One practical aspect of this paper is:
Will Debnam rule out repeal of expanded national parks that Bob Carr did actually achieve while appeasing the loggers with everything left out, in a massively over cleared and disturbed NSW landscape this last 200 plus years?
It’s not a theoretical or trivial question. It will affect either his vote in March 2007 or the viability of his premiership on an increasingly exhausted and crowded planet. People know. They can feel it. They can see it in the weather. We all know spiritually, subliminally the environment underpins the moral credibility of a government as they go about all other demanding and fraught policy areas, the ecological sustainability of our home as a first but not necessarily sufficient policy area for successful government.
Which is why by the way the Green Party are called that, and not say Purple (as in sexuality or gender), or Red (as in communist) or Blue (as in capitalist libertarian).
Postscript:
I might have added re Desal
by original author Sunday December 24, 2006 at 07:57 AM
NSW
Within the political cycle here some relevant things have happened since the Desal plant was first proposed, mooted, rallied against, and rejected by locals, and more broadly concerned civil society groups:
The blanket coverage of the Stern Report and the subsidiary coverage of the drought which is percieved as a spooky aspect of dangerous climate change. All the Big Media commentators have noticed similarly a sea change in public mood.
Even more recently the mega bushfires, again in character seen as a spooky aspect of dangerous climate change for the earlier timing, the dryness, the undefendable nature of intensity. (My worry is too the decades of landscape change feeding into that fire profile as per book by Paul Collins and his comment piece in Fairfax recently).
Iemma's professional pollies are attuned to this evolving awareness of the merciless drying out of the country, which in turn changes the moral equation. Whereas before Sutherland folks in the semi social isolation were ready to jack up with riots at a stupid govt, now they are far more subdued on water supply concerns: 'Maybe a desal plant is the moral thing to do?' is the question arising as the last week[s] or so in the media cycle refers to relentless downward track of water supply for Sydney.

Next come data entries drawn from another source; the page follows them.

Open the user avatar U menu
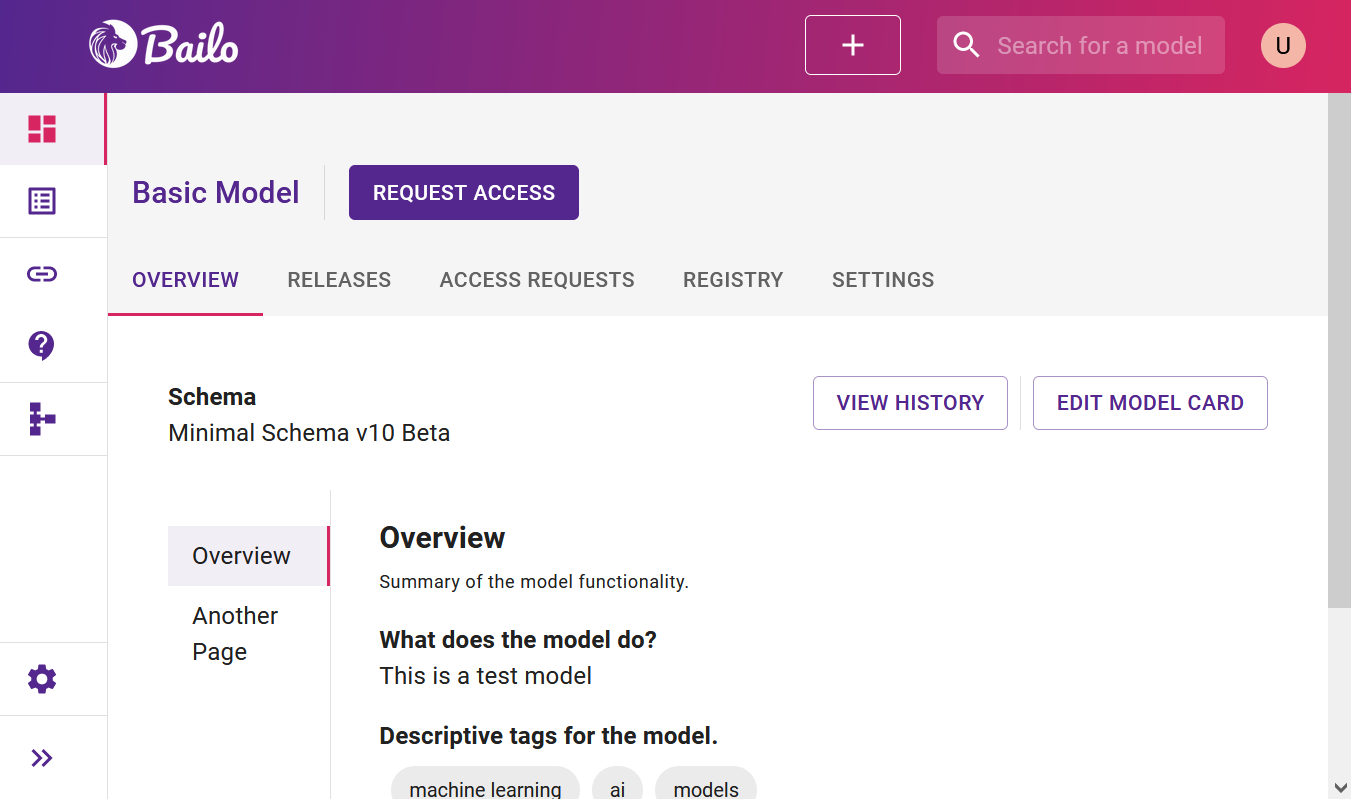Viewport: 1351px width, 799px height. point(1282,46)

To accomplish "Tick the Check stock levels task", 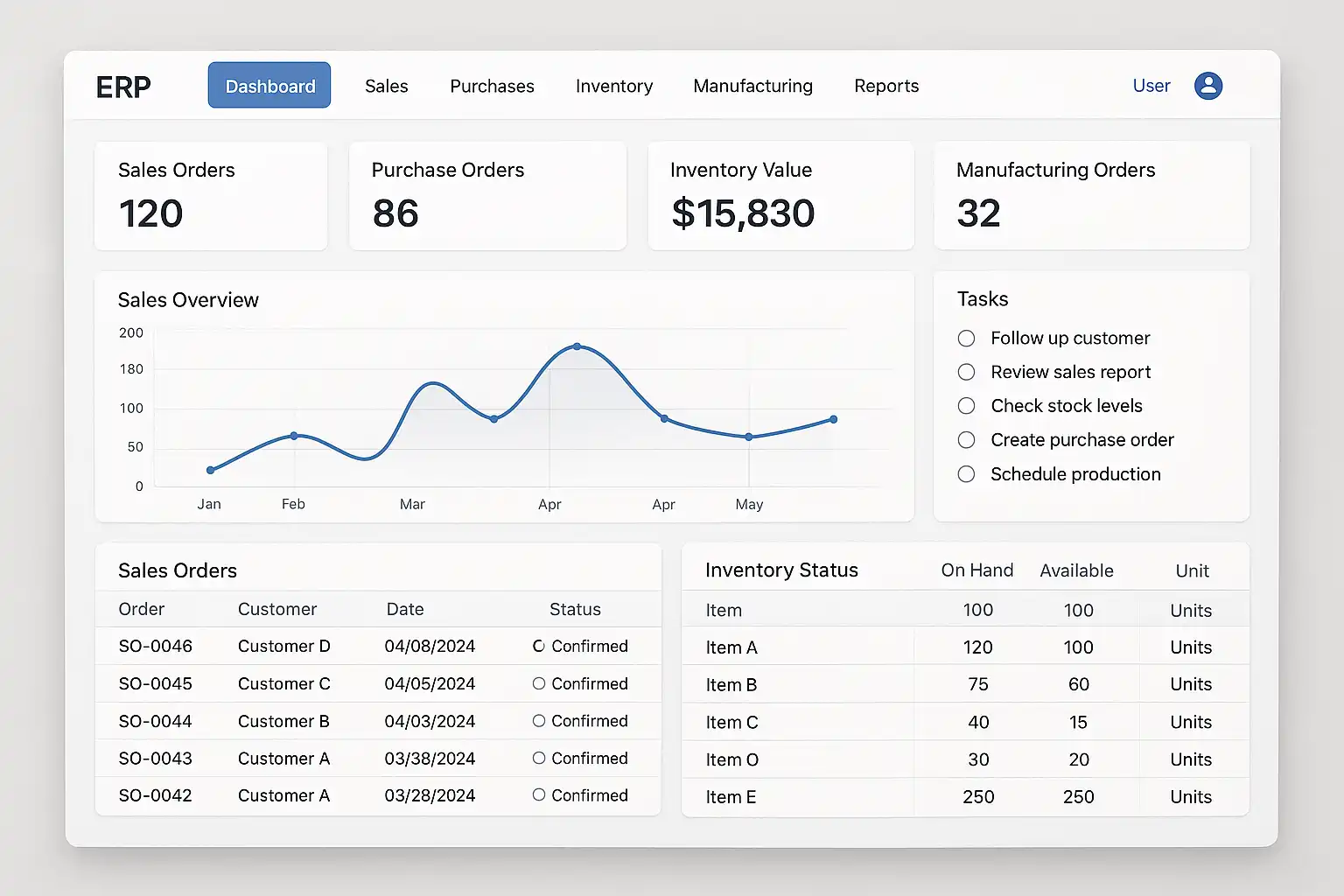I will [966, 406].
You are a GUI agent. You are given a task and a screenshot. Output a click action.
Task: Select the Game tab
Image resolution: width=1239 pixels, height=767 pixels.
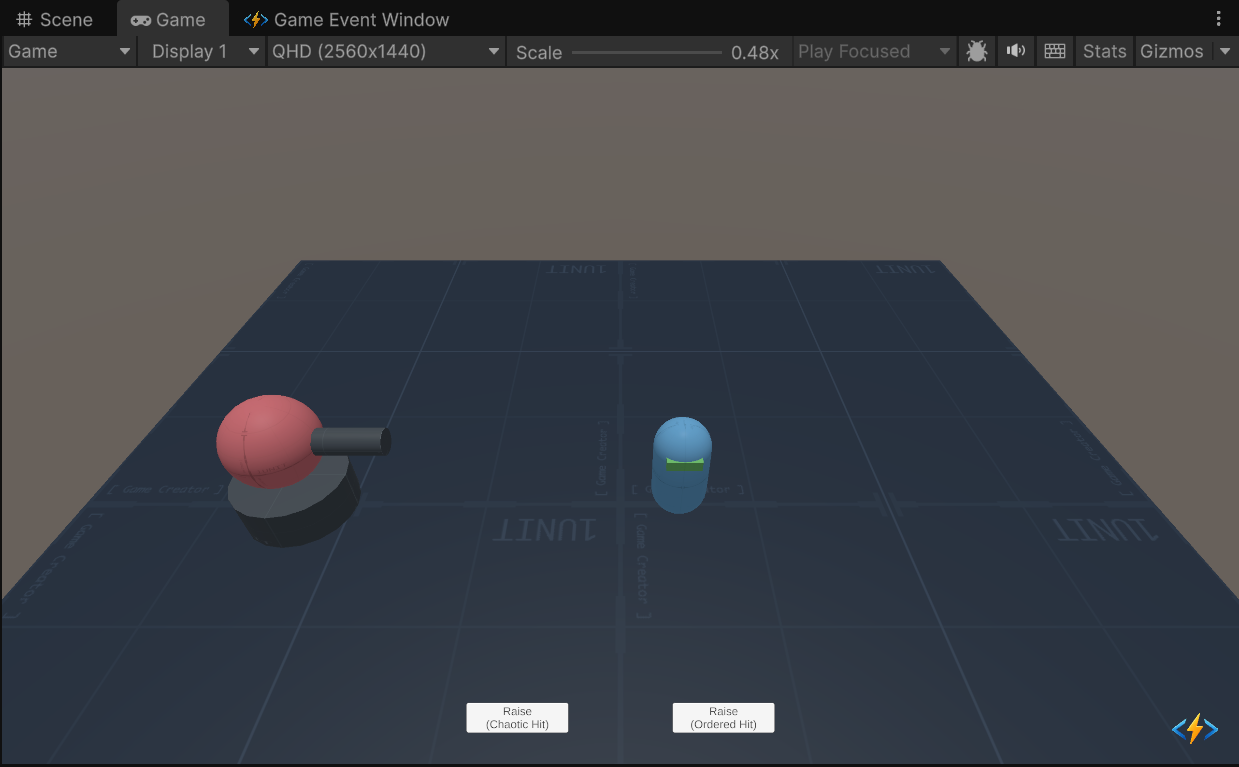coord(169,19)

In this respect as regards Iemma, desal, and Botany Bay/Sutherland social dynamics, time and climate change driven drought are on the NSW government's side. It's only going to get worse is the general vibe. So quiety without riots or much backlash of any kind except the most dedicated Green MPs [and greenocrats], the highly cynical Planning Minister Sartor got brave and formally approved the Desal recently 'but only if the supply gets below 30%' despite earlier mass rallies.

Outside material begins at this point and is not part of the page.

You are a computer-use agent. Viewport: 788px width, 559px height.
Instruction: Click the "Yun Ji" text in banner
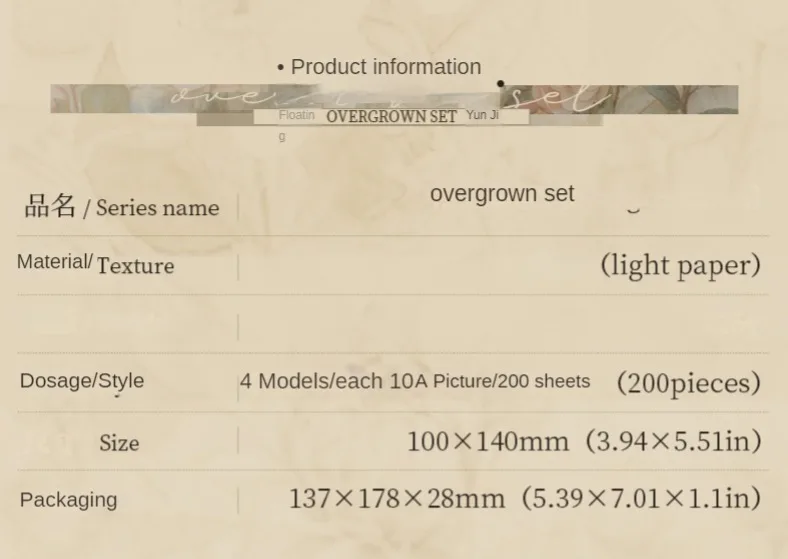[482, 115]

Unless people realise a coal fire powered anything including a desal is how we got to this terrible pass in the first place, which is a pretty optimistic given the vague indirect nature of that reality, the desal in Botany Bay looks a fait accompli. Unless it really does rain. There is talk of renewable power sources but it looks like talk at this stage. And I pity the poor ecology of slowly flushing Botany Bay, and its eroding beachfronts that would never be tolerated at say Bondi or Manly.
Again not where the rich white folks live in Northern Sydney. South western half of Sydney always gets the industry they don't want up there and it's NOT FAIR, but that's another long story in due course.